Venho por este e-mail informar alguns fatos em debate por todo professorado paulista sobre remuneração e férias, conforme alteração ocorrida por determinação do excelentíssimo Governador do Estado de São Paulo e por seu Secretário da Educação, que publicaram em Diário Oficial — um dia após o início do recesso –, através de uma resolução que determina novas diretrizes para a elaboração do calendário do ano letivo, divulgada no último dia 18; alterando os 30 dias de férias corridos em janeiro, passando a vigorar em 2012, 15 dias de férias em janeiro e 15 dias em julho.

Ressalto ainda a falácia praticada por este mesmo Governo quanto ao aumento concedido aos professores e demais membros da área da educação, onde fora anunciado o aumento a partir de 01/07/2011 com percentual definido de 13,8%, mas que na realidade incorpora o valor de uma gratificação recebida por todo funcionalismo estadual desde 2001, via Lei complementar 901 de 12/09/2001, que no meu caso em particular era no valor de R$ 92,00, resultando então em uma aumento real de R$ 96,00 sob o salário base, já descontando toda tributação que incide sob este provento.

Como ficou claro a classe, este falso aumento proclamado por toda imprensa através da SEE/SP e do Sr.

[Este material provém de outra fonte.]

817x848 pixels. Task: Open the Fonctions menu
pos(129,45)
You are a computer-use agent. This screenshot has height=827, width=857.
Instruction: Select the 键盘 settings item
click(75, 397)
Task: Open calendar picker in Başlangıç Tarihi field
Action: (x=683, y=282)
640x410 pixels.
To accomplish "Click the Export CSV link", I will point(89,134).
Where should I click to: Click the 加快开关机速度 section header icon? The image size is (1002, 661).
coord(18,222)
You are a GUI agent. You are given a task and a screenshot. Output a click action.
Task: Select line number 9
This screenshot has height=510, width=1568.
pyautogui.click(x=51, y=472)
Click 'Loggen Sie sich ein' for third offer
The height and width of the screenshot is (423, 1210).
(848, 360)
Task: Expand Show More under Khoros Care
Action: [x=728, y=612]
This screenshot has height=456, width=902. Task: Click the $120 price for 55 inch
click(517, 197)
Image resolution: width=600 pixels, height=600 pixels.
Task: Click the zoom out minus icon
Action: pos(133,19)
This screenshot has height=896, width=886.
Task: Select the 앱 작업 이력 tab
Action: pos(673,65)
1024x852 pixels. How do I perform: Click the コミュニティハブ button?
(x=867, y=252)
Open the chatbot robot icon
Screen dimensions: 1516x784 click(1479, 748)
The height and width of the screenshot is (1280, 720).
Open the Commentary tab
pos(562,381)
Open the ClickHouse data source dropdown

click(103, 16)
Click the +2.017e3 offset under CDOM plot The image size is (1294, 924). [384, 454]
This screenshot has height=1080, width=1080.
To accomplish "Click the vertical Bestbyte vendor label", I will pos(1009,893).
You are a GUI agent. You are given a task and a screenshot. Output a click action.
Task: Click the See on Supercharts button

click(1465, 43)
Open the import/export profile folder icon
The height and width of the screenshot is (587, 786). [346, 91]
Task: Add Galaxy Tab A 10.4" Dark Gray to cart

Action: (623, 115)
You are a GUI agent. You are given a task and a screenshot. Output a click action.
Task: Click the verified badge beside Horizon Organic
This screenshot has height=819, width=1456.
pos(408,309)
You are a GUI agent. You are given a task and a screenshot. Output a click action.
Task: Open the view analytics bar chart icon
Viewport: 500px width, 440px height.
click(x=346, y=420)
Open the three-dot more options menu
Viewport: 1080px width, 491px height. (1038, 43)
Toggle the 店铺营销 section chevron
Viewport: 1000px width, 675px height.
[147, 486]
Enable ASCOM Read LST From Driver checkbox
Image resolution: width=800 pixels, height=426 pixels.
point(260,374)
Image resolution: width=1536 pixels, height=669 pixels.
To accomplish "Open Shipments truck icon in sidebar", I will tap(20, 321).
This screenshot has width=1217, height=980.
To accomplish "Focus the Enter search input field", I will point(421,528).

Governador Geraldo Alckmin não ultrapassa os 7%, sendo que conforme PCL 37 as demais gratificações serão incorporadas ao longo dos próximos 4 anos.

Comunico ainda a vontade da classe em entrar novamente em greve geral ou branca, onde todos nós cruzaríamos os braços por tempo indeterminado, mesmo estando presentes nas unidades escolares.

B. C.
Professor PEBII do Estado de São Paulo.

Comentários:

zinguinha2010· – Mas a política do psdbos@#a é essa: Lança a mentira na imprensa golpista, depois não dá nada, e aí quando os funcionários entram em greve, todos acham que são um bando de insatisfeitos.
Votem novamente nessa mer@#a de partido e continuem vendo SP andar prá trás!

Gerson Carneiro – Ou seja: supressão dos 15 dias de recesso em julho + divisão dos 30 dias de férias de janeiro para 15 dias em julho e mais 15 em janeiro. 

E tem mais: os 25% de aumento prometido pela tão alardeada política de aumento em função da prova de mérito criada pelo José Serra e o falecido (graças a Deus) Paulo Renato Sousa foram reduzidos a 10% neste ano de 2011, sem aviso prévio. Ou seja, professores receberam 25% de aumento na prova anterior; quem prestou esse ano de 2011 e foi aprovado terá um aumento de apenas 10%. Mudança de regra no meio do jogo. 

E conheço uma professora que foi aprovada, tirou nota 10 em redação mas não teve aumento salarial porque completaria três anos ENSINANDO na mesma escola apenas no mês posterior ao mÊs de aplicação da prova. Sacanagem pura !!!

Marc – E eu que falei para a minha mãe, 91 anos de idade, professora normalista aposentada que ela teria mais de 40% de aumento em julho? Ela, também pindense, no alto de sua lucidez, deu uma piscadela maliciosa e disse: “Para acreditar no Geraldinho só a velhinha de Taubaté.  Eu sou é de Pindamonhangaba e conheço essa turma. Só acredito recebendo!”.